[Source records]

· · ·

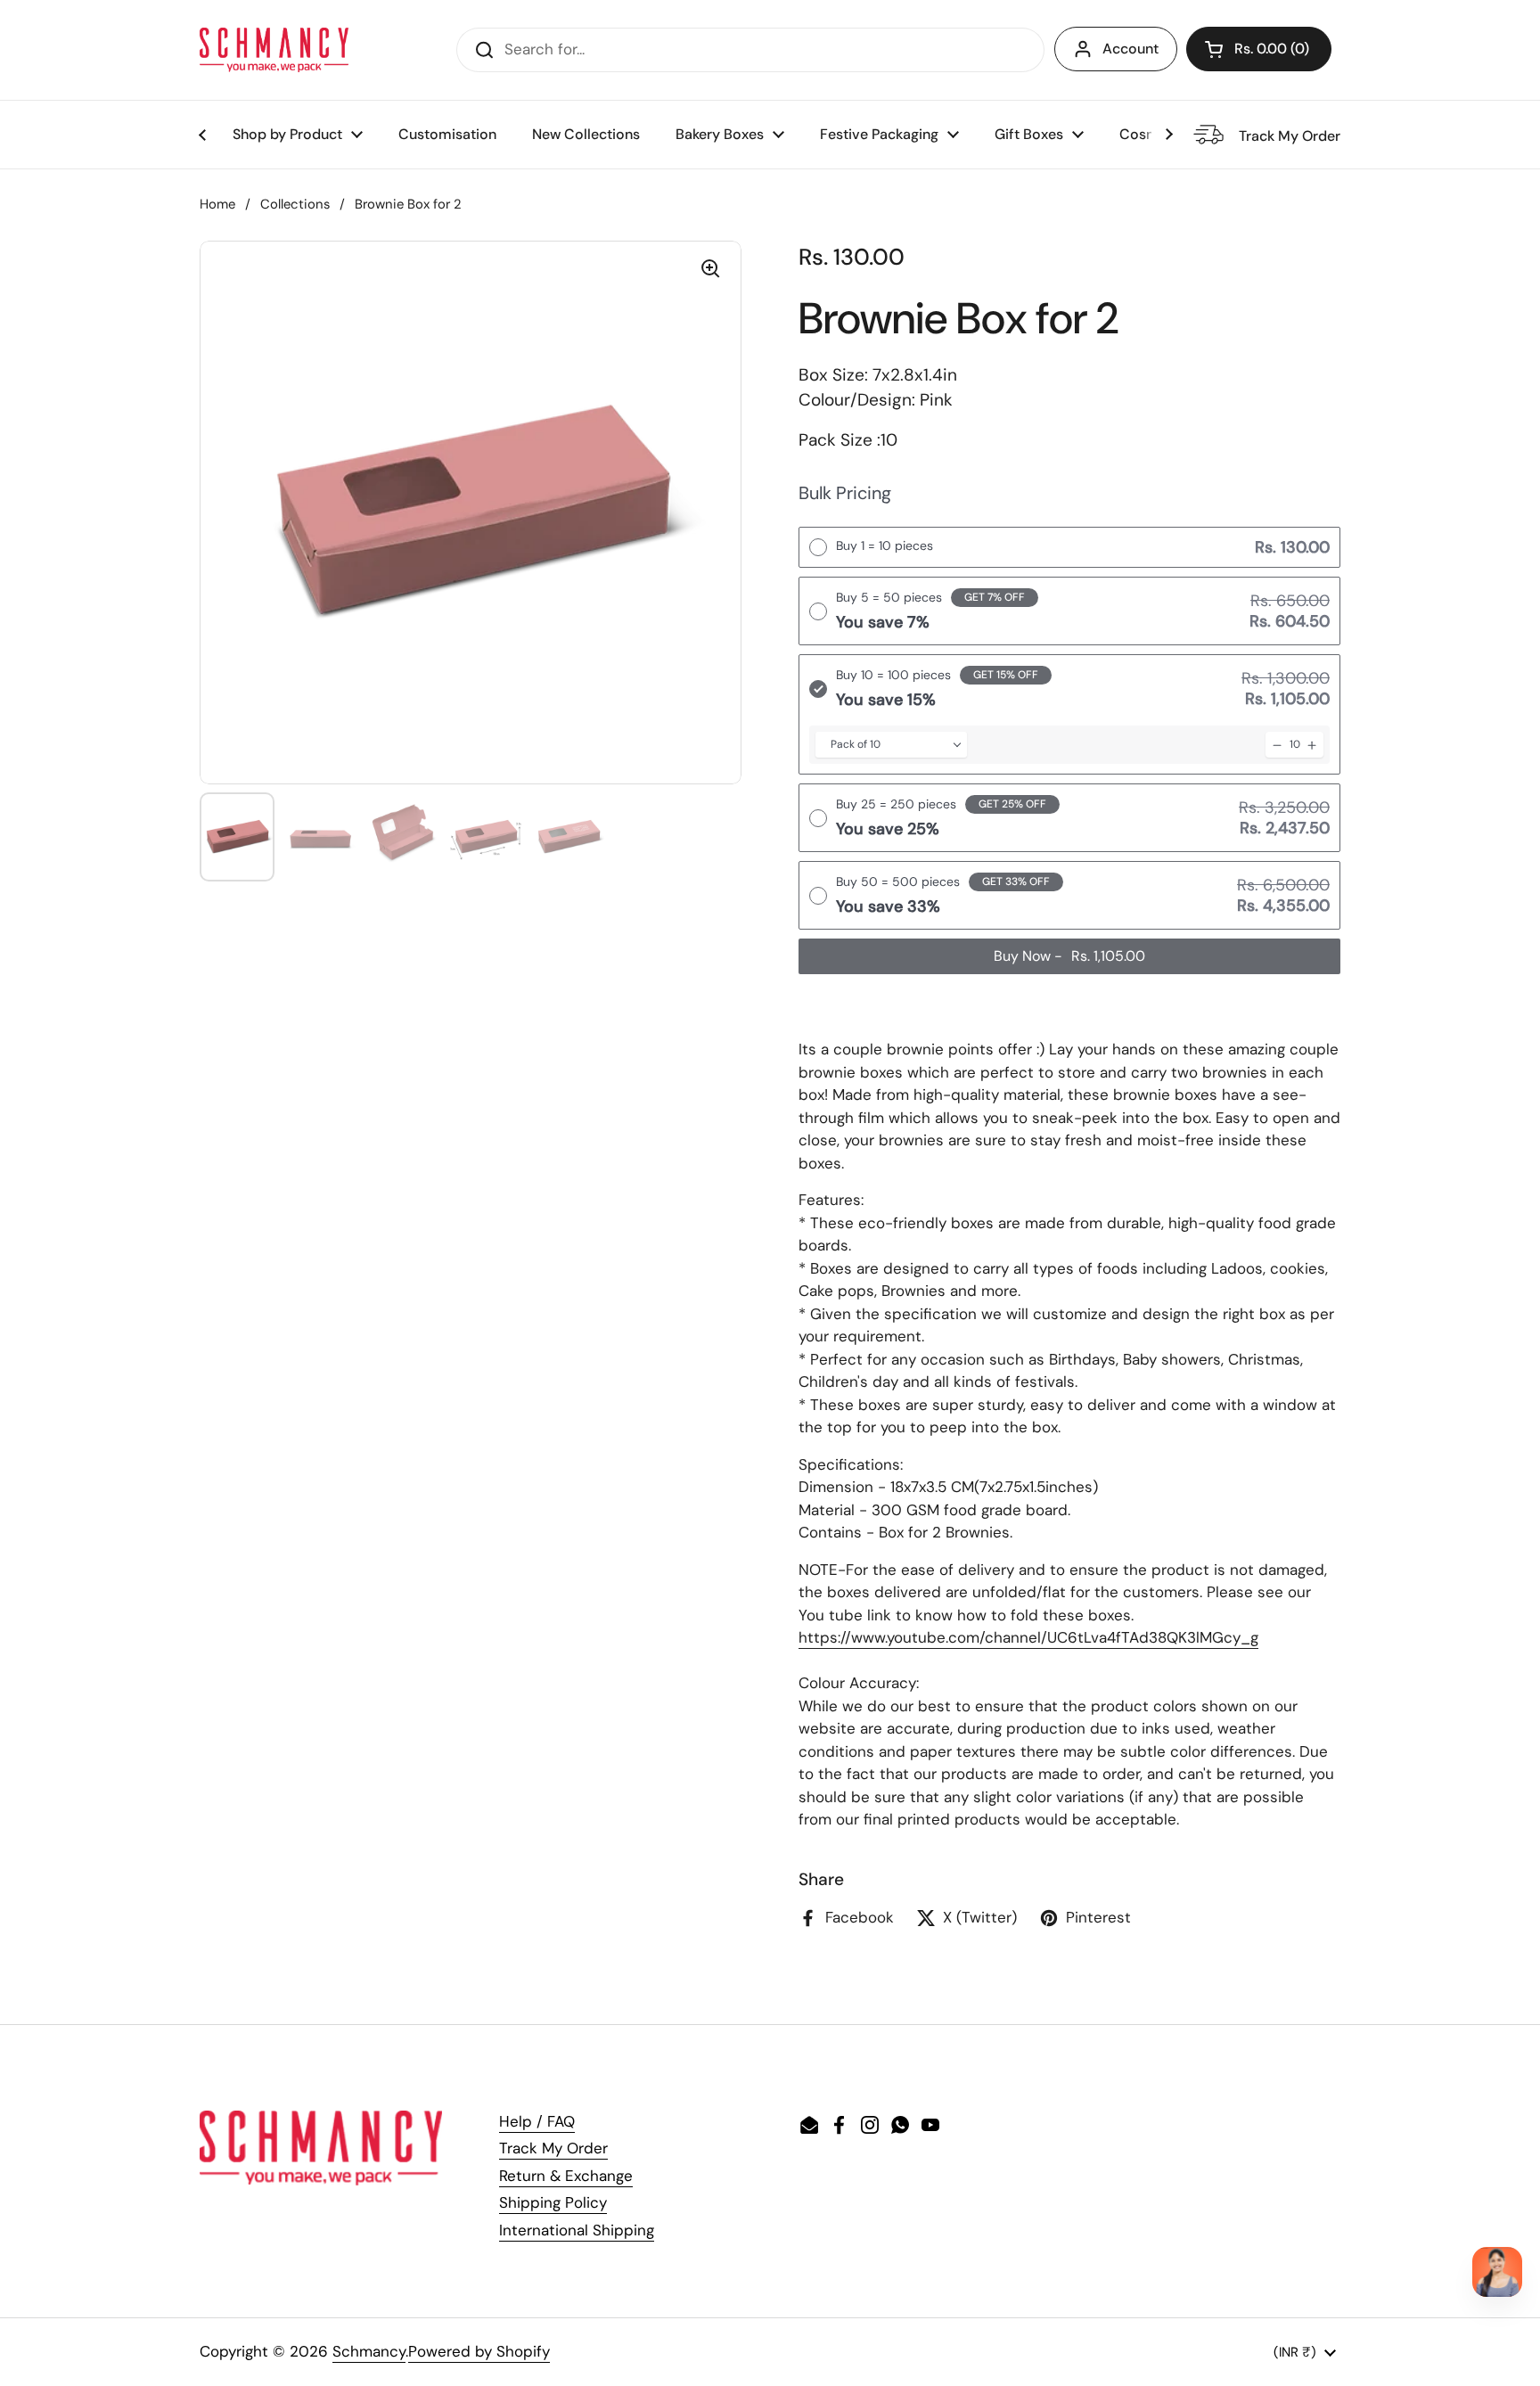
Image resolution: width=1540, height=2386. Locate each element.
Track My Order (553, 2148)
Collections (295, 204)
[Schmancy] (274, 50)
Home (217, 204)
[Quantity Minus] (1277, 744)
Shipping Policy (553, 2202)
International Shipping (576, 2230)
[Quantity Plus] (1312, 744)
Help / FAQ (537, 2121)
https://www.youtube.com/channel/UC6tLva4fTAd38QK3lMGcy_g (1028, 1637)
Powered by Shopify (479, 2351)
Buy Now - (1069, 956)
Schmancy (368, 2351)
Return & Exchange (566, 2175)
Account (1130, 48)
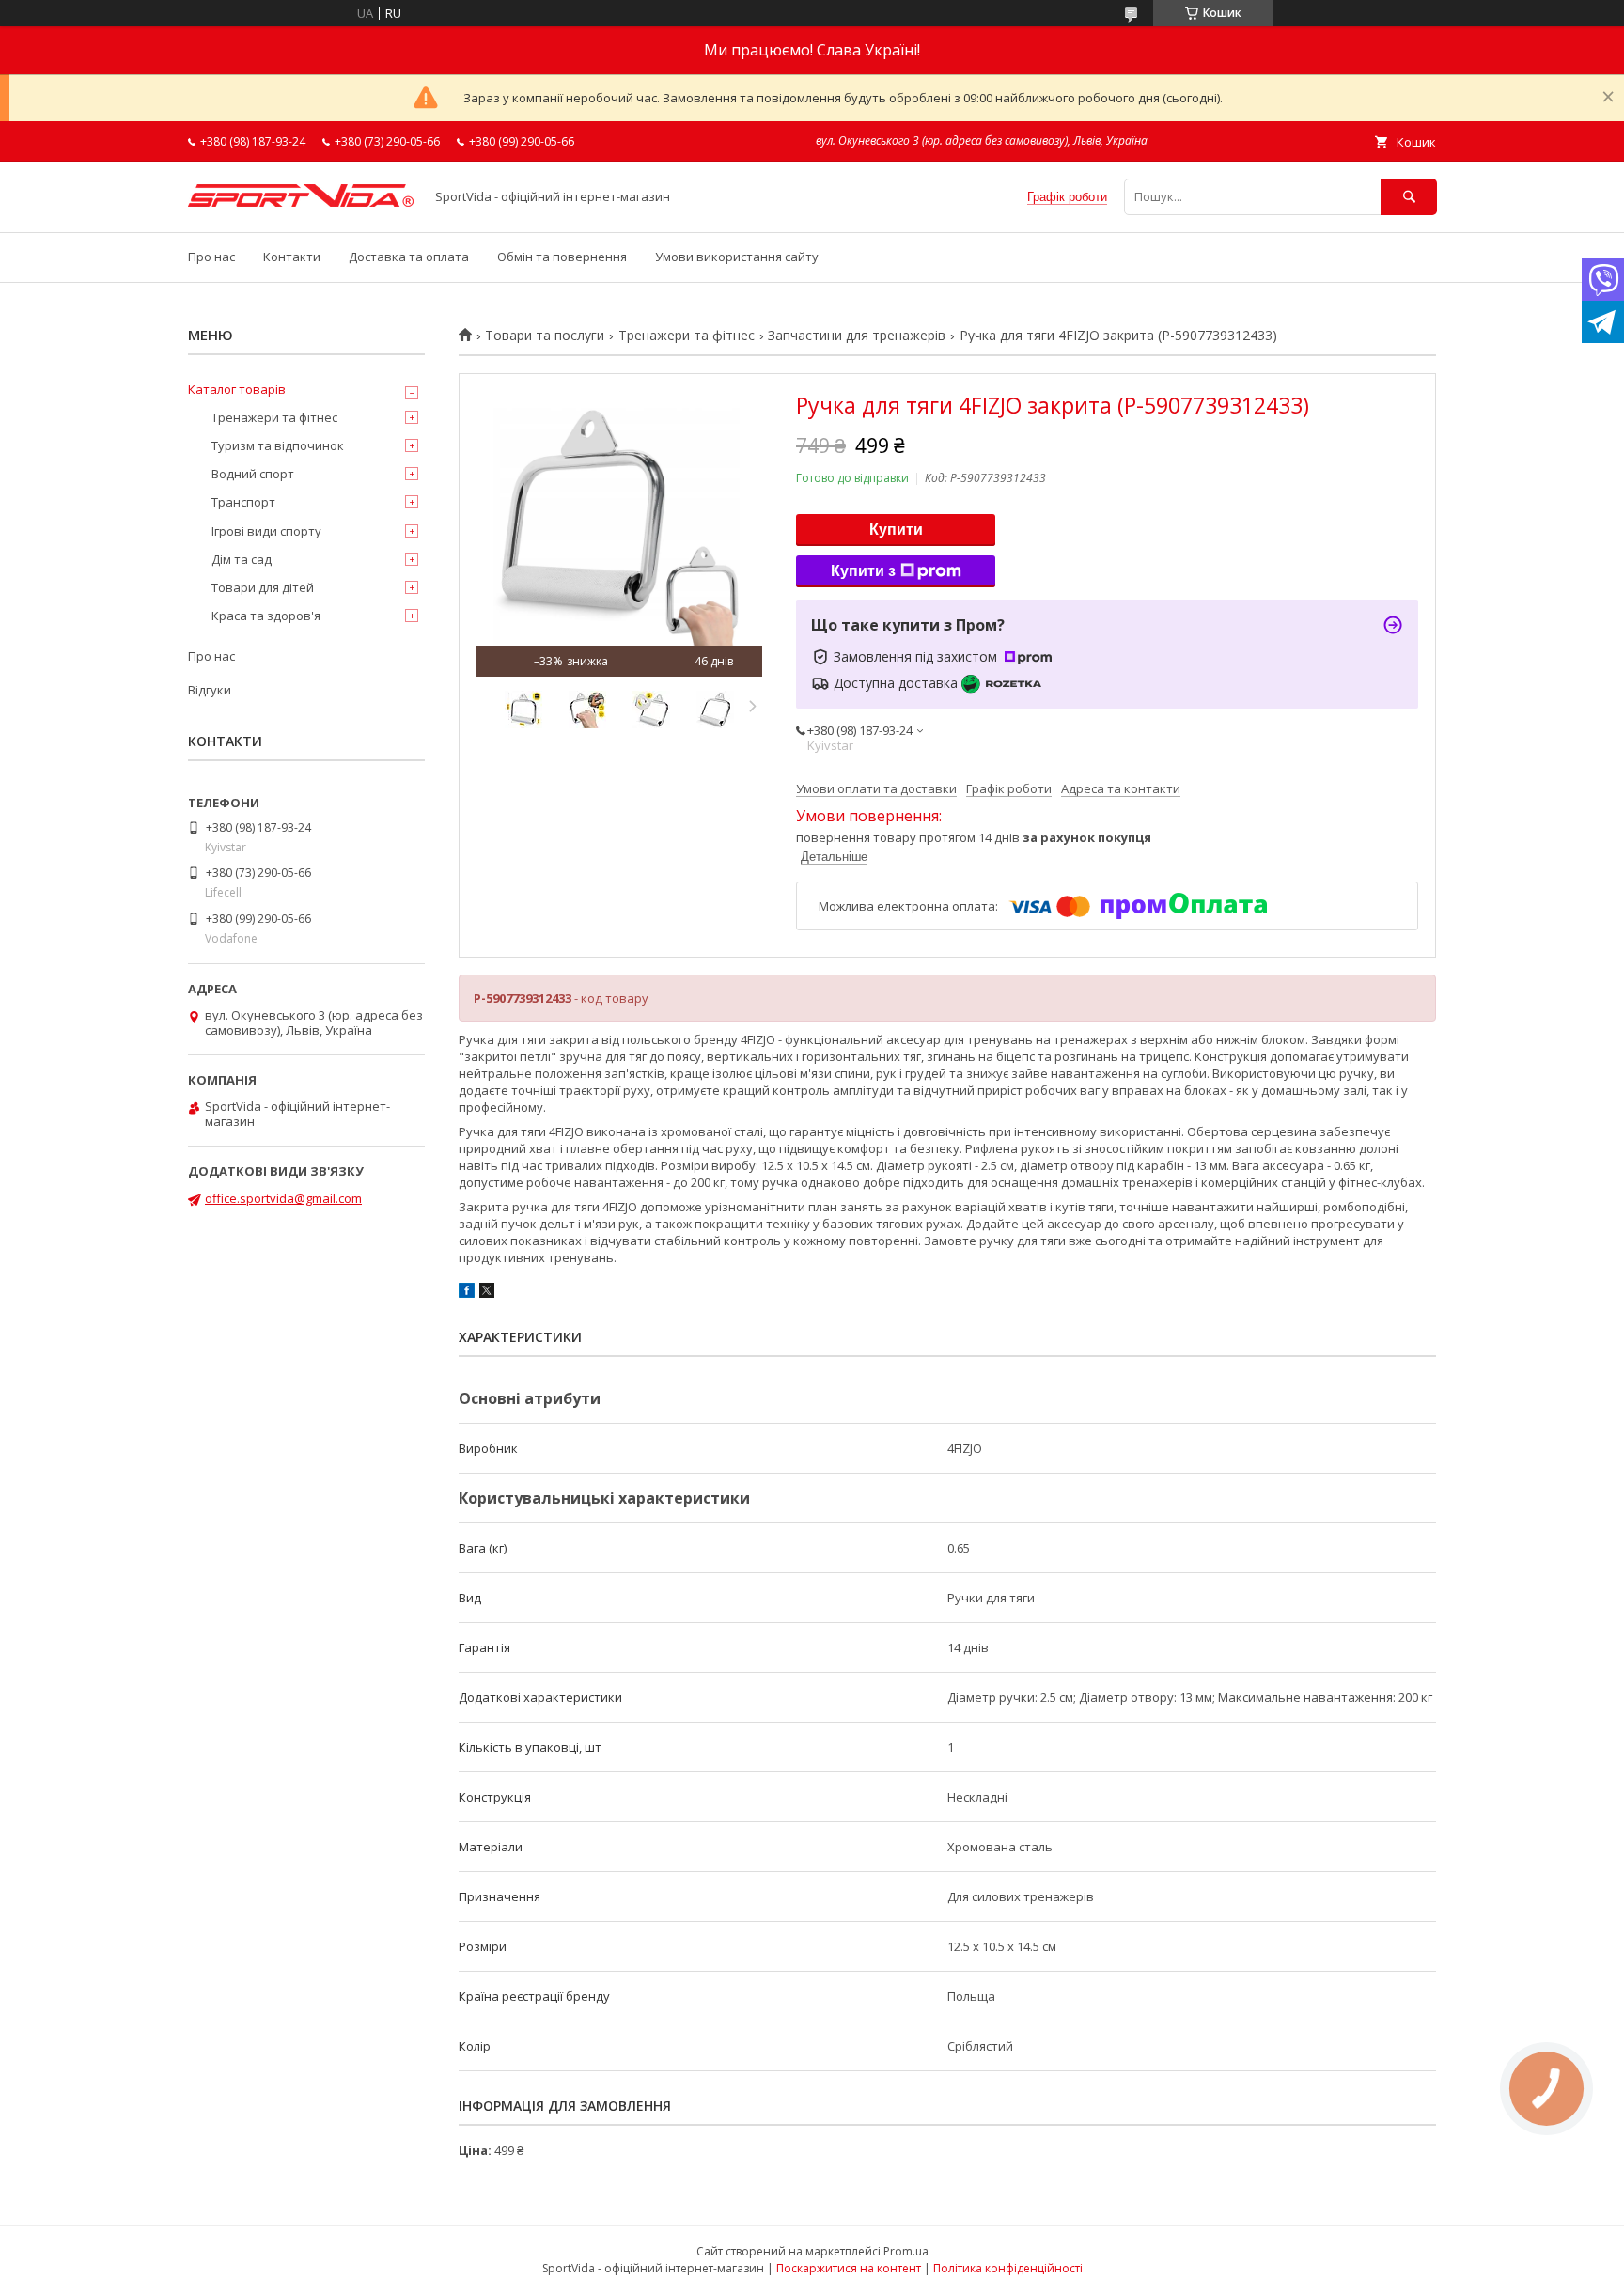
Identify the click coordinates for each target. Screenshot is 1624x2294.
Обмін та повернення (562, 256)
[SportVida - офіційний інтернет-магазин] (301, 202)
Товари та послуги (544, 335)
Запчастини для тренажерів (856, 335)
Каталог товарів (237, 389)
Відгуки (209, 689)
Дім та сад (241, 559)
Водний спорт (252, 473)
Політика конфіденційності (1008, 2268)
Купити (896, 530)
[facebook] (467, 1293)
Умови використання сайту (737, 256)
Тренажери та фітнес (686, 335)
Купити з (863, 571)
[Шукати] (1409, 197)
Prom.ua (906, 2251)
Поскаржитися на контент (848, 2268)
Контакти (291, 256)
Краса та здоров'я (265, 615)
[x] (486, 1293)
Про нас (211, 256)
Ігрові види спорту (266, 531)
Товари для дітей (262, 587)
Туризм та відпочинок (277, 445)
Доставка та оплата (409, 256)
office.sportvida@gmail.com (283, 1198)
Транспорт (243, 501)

· · ·

The answer must be an exact copy of the lines from the start of the records above through the line containing "Водний спорт (252, 473)", with no pictures in it.

## Solution:
Image resolution: width=1540, height=2386. Locate each element.
Track My Order (553, 2148)
Collections (295, 204)
[Schmancy] (274, 50)
Home (217, 204)
[Quantity Minus] (1277, 744)
Shipping Policy (553, 2202)
International Shipping (576, 2230)
[Quantity Plus] (1312, 744)
Help / FAQ (537, 2121)
https://www.youtube.com/channel/UC6tLva4fTAd38QK3lMGcy_g (1028, 1637)
Powered by Shopify (479, 2351)
Buy Now - (1069, 956)
Schmancy (368, 2351)
Return & Exchange (566, 2175)
Account (1130, 48)
Identify the click coordinates for each target. Screenshot is 1624x2294.
Обмін та повернення (562, 256)
[SportVida - офіційний інтернет-магазин] (301, 202)
Товари та послуги (544, 335)
Запчастини для тренажерів (856, 335)
Каталог товарів (237, 389)
Відгуки (209, 689)
Дім та сад (241, 559)
Водний спорт (252, 473)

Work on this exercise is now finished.